■ Instructions to follow ■
In the listing below, copy out word for word the part that opens with the line containing "625, 461, 639)" and closes with the line containing "272, 921, 294)", including both of those lines.

>>>

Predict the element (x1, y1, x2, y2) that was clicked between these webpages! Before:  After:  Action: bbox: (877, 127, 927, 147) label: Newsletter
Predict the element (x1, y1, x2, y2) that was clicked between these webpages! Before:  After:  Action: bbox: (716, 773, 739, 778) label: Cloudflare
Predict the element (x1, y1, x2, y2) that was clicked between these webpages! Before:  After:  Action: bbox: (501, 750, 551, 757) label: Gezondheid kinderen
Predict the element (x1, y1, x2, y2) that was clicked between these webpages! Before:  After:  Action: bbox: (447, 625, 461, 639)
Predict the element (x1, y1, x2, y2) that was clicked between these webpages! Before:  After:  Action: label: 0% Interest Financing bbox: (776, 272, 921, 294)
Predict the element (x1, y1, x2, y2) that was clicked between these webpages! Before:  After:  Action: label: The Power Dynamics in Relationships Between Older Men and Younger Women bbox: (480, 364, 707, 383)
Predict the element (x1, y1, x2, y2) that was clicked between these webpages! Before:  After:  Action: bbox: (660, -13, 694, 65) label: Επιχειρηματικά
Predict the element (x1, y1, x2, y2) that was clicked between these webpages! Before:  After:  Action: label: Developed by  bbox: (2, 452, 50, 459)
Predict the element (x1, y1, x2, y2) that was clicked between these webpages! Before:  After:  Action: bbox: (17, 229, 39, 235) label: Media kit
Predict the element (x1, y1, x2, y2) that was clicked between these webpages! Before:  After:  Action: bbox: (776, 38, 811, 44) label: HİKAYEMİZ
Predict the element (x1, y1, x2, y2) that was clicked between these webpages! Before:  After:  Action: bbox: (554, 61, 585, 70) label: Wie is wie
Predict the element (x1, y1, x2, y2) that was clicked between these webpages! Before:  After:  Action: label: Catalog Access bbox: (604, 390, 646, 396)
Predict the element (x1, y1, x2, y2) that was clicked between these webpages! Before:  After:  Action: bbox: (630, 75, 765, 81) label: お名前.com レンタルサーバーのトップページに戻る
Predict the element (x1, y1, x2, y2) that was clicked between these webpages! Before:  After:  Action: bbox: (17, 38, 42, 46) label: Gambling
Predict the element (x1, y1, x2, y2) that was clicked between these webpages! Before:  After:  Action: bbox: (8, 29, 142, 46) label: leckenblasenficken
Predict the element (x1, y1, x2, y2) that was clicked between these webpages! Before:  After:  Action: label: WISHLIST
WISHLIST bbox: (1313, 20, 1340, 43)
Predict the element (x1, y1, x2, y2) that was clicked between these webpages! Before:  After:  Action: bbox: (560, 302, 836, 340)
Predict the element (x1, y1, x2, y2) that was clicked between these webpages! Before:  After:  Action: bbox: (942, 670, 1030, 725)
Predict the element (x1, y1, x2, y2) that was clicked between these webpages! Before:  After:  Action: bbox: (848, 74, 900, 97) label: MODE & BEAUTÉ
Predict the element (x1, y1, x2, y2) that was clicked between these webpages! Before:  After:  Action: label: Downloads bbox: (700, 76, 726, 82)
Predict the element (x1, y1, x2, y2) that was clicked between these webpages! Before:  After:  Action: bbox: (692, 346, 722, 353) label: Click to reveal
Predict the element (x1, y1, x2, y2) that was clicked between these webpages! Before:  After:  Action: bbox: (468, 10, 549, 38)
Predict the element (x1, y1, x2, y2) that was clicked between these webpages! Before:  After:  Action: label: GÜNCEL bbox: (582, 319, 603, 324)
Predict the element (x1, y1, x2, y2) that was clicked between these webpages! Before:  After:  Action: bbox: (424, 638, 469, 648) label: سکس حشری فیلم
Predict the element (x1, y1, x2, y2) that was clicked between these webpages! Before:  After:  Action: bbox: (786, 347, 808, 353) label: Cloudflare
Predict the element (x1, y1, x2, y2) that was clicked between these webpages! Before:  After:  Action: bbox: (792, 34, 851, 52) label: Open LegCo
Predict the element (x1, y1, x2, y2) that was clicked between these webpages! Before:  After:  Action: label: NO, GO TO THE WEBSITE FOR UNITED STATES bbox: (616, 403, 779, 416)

<<<

■ Written response ■
Predict the element (x1, y1, x2, y2) that was clicked between these webpages! Before:  After:  Action: bbox: (447, 625, 461, 639)
Predict the element (x1, y1, x2, y2) that was clicked between these webpages! Before:  After:  Action: label: 0% Interest Financing bbox: (776, 272, 921, 294)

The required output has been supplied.